Service instance per Container

Context

You have applied the [[Microservice architecture]] pattern and architected your system as a set of services. Each service is deployed as a set of service instances for throughput and availability.

Problem

How are services packaged and deployed?

Forces

  • Services are written using a variety of languages, frameworks, and framework versions

  • Each service consists of multiple service instances for throughput and availability

  • Service must be independently deployable and scalable

  • Service instances need to be isolated from one another

  • You need to be able to quickly build and deploy a service

  • You need to be able to constrain the resources (CPU and memory) consumed by a service

  • You need to monitor the behavior of each service instance

  • You want deployment to reliable

  • You must deploy the application as cost-effectively as possible

Solution

Package the service as a (Docker) container image and deploy each service instance as a container

Examples

Docker is becoming an extremely popular way of packaging and deploying services. Each service is packaged as a Docker image and each service instance is a Docker container. There are several Docker clustering frameworks including:

  • Kubernetes

  • Marathon/Mesos

  • Amazon EC2 Container Service

Resulting context

The benefits of this approach include:

  • It is straightforward to scale up and down a service by changing the number of container instances.

  • The container encapsulates the details of the technology used to build the service. All services are, for example, started and stopped in exactly the same way.

  • Each service instance is isolated

  • A container imposes limits on the CPU and memory consumed by a service instance

  • Containers are extremely fast to build and start.
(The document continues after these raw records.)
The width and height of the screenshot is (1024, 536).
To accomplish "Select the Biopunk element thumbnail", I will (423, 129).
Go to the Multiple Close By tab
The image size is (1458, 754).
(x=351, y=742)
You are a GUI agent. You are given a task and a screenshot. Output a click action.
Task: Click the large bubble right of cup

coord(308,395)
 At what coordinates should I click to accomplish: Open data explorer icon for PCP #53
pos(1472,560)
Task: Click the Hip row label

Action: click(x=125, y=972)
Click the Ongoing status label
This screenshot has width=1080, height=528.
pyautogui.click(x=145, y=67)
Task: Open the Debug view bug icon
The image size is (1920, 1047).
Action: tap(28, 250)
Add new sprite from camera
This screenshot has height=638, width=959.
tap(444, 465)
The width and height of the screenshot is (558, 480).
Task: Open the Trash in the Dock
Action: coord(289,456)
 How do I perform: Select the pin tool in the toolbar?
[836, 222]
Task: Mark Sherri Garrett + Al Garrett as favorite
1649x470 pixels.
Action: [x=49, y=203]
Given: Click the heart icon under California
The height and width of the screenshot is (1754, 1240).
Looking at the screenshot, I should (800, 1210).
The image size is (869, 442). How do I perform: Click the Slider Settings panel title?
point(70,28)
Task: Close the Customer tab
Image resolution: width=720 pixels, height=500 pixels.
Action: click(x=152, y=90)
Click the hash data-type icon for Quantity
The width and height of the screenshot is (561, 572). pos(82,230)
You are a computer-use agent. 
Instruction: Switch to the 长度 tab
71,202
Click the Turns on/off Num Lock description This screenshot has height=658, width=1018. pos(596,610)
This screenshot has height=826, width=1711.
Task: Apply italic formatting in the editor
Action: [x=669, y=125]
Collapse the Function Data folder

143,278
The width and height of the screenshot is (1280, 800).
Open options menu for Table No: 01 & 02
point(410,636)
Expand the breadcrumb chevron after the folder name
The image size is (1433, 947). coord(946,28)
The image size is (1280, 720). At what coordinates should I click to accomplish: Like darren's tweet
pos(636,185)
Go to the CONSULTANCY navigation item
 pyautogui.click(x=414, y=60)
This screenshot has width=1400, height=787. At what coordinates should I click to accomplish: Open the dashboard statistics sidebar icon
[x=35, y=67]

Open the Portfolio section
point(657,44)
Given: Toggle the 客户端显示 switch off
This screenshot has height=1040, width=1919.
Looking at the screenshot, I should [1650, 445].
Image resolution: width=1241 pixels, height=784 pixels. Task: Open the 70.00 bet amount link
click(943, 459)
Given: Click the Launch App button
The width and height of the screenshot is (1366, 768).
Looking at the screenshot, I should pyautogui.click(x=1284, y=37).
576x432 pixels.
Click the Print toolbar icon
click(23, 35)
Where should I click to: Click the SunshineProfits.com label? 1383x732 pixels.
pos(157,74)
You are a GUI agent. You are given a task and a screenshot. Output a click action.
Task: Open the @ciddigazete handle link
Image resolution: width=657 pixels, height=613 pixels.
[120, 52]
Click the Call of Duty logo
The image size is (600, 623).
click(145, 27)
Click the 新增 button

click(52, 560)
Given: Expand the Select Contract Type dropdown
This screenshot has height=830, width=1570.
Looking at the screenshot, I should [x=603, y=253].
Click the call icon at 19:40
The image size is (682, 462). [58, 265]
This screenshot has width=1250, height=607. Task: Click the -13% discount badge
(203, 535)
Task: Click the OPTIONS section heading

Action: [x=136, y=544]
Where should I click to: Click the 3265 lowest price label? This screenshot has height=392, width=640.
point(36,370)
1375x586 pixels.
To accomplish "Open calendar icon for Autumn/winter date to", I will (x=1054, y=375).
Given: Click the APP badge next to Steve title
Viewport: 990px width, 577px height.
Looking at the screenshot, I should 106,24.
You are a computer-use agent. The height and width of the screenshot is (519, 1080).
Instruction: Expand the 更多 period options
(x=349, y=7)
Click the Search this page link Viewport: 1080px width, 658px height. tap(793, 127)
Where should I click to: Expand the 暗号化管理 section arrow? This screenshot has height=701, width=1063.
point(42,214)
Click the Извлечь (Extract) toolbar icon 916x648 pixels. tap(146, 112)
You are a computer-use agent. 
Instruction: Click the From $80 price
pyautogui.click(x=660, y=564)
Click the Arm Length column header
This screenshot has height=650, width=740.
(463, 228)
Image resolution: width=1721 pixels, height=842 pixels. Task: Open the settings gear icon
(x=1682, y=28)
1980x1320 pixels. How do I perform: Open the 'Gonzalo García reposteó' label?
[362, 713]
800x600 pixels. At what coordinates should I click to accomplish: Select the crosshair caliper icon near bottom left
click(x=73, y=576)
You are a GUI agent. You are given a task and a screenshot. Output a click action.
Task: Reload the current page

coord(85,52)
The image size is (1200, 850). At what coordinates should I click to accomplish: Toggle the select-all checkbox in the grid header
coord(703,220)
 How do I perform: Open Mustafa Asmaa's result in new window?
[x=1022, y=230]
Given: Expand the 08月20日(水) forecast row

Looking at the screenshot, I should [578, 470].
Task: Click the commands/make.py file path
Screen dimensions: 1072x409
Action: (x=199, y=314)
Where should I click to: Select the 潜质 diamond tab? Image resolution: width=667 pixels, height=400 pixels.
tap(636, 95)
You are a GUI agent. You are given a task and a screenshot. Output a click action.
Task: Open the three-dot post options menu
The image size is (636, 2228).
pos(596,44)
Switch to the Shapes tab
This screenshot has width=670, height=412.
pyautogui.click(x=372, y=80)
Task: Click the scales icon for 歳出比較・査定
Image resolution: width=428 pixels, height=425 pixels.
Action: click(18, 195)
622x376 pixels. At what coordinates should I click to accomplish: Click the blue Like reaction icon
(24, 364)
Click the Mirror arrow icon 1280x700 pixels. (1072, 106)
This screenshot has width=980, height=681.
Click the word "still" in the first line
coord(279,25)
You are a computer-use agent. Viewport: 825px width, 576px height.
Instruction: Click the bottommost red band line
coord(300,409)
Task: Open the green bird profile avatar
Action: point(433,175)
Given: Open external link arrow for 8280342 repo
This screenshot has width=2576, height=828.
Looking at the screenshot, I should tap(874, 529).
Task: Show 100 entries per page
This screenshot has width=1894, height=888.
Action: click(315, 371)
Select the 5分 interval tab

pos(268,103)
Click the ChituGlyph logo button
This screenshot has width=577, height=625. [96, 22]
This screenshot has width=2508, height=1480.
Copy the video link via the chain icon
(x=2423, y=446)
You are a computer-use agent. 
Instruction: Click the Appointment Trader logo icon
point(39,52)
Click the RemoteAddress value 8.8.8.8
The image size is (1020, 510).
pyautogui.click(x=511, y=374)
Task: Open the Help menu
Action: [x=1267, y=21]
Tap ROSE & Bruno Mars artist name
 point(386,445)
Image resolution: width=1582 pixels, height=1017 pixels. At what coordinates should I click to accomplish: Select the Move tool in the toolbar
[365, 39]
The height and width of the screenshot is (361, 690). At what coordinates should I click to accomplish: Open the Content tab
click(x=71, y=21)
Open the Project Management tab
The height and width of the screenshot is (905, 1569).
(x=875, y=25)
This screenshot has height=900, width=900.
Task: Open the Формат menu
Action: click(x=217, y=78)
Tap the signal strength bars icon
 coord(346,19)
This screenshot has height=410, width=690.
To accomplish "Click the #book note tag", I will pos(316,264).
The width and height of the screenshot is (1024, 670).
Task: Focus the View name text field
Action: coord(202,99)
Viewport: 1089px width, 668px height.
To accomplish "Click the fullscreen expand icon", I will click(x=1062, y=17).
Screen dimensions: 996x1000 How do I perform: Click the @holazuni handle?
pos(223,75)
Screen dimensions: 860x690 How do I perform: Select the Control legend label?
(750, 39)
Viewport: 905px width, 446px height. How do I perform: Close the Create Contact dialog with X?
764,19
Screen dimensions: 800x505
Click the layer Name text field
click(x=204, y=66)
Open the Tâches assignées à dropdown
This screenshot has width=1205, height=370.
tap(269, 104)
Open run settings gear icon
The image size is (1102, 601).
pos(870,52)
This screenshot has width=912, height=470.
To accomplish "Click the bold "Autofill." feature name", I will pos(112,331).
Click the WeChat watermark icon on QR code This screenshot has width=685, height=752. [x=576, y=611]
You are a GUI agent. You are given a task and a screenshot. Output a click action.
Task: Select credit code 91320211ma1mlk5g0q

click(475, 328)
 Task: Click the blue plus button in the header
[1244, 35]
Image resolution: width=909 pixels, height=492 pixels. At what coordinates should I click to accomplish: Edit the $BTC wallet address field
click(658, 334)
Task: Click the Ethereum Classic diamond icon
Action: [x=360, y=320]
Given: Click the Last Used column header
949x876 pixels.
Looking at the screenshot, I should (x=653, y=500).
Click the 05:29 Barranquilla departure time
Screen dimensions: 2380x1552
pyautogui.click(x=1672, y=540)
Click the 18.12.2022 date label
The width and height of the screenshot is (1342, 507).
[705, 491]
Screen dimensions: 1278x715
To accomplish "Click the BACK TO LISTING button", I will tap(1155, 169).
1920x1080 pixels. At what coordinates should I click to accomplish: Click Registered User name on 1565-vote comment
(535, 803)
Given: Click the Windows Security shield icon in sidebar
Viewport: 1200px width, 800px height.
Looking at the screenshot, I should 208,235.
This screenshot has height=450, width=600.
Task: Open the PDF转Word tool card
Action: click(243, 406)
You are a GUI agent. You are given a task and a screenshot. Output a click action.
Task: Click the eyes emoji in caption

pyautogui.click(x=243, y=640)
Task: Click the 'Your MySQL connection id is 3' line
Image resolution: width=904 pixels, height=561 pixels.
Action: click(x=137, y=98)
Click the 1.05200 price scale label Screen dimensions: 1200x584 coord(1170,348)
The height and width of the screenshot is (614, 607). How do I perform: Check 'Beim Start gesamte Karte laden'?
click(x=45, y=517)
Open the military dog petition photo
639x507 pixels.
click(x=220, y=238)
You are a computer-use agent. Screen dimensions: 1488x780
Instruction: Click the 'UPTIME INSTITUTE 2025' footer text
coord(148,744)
For example, it's 100x faster to package an application as a Docker container than it is to package it as an AMI. Docker containers also start much faster than a VM since only the application process starts rather than an entire OS.

The drawbacks of this approach include:

  • The infrastructure for deploying containers is not as rich as the infrastructure for deploying virtual machines.

  • This pattern is a refinement of the [[Service Instance per Host]] pattern

  • The [[Service Instance per VM]] pattern is an alternative solution

  • The [[Serverless deployment]] pattern is an alternative solution.